Bio im Handel: Wie der Discounter den Markt verschoben hat
Der Umsatz wächst, aber nicht dort, wo er herkam. Was das für Erzeuger und Fachhandel bedeutet.
Redaktion Öko-Anbau6 Min. Lesezeit

Der größte Teil der Bio-Ware geht heute über den Lebensmitteleinzelhandel, ein wachsender Teil über Discounter. Für Betriebe verändert das Mengen, Preise und Verträge.
Bio ist in Deutschland längst kein Nischengeschäft mehr, aber der Ort des Verkaufs hat sich verschoben. Was in Naturkostläden begann, läuft heute überwiegend über den klassischen Lebensmitteleinzelhandel, und dort mit deutlich wachsendem Discountanteil.
Zwei Kanäle, zwei Logiken
Der Naturkostfachhandel arbeitet mit Sortimentstiefe, Verbandsware und Beratung. Er kauft oft über spezialisierte Großhändler, kennt Herkünfte und zahlt für Qualität, die sich erklären lässt. Seine Schwäche ist die Preiswahrnehmung: Wenn Haushalte sparen, sparen sie zuerst dort, wo der Einkauf teurer wirkt.
Der Discount arbeitet umgekehrt. Wenige Artikel, große Mengen, harte Kalkulation, meist EU-Bio-Standard unter Eigenmarke.

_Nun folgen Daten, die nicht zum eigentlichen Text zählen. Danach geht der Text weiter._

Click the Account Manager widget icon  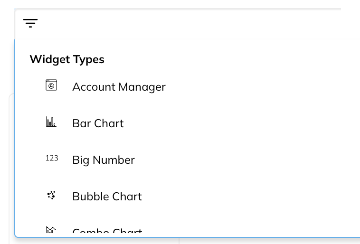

Für Erzeuger bedeutet das planbare Abnahmemengen — und eine Preisbildung, die sich am Regalpreis nach unten orientiert.
Was das für Erzeugerbetriebe ändert
Die Menge, die ein Discountlistung bewegt, ist für einen einzelnen Betrieb kaum lieferbar. Deshalb entstehen Bündelungen: Erzeugergemeinschaften, Molkereien, Packbetriebe und Handelspartner, die Ware kalibrieren, verpacken und ganzjährig verfügbar halten. Wer dort mitliefert, gewinnt Absatzsicherheit und verliert Spielraum bei Sortenwahl, Erntefenster und Qualitätsvorgaben.
Der zweite Effekt betrifft die Preisspreizung. Verbandsware — Bioland, Naturland, Demeter — erzielt in der Regel Zuschläge gegenüber EU-Bio, weil Auflagen und Nachfrage anders liegen. Wächst der Anteil von EU-Bio-Eigenmarken schneller als der Verbandsmarkt, drückt das den Durchschnittspreis, ohne dass am einzelnen Vertrag etwas passiert.
Warum Umsatzwachstum nicht gleich Flächenwachstum ist
Ein wachsender Bio-Umsatz führt nicht automatisch zu mehr Ökofläche in Deutschland. Wenn das Wachstum vor allem verarbeitete Produkte und importierte Rohstoffe betrifft, kann der Absatz steigen, während heimische Betriebe stagnierende Erzeugerpreise sehen. Getreide, Ölsaaten und Trockenfrüchte sind international handelbar; Frischmilch und empfindliches Gemüse sind es kaum. Genau darin liegt der Unterschied zwischen den Marktsegmenten.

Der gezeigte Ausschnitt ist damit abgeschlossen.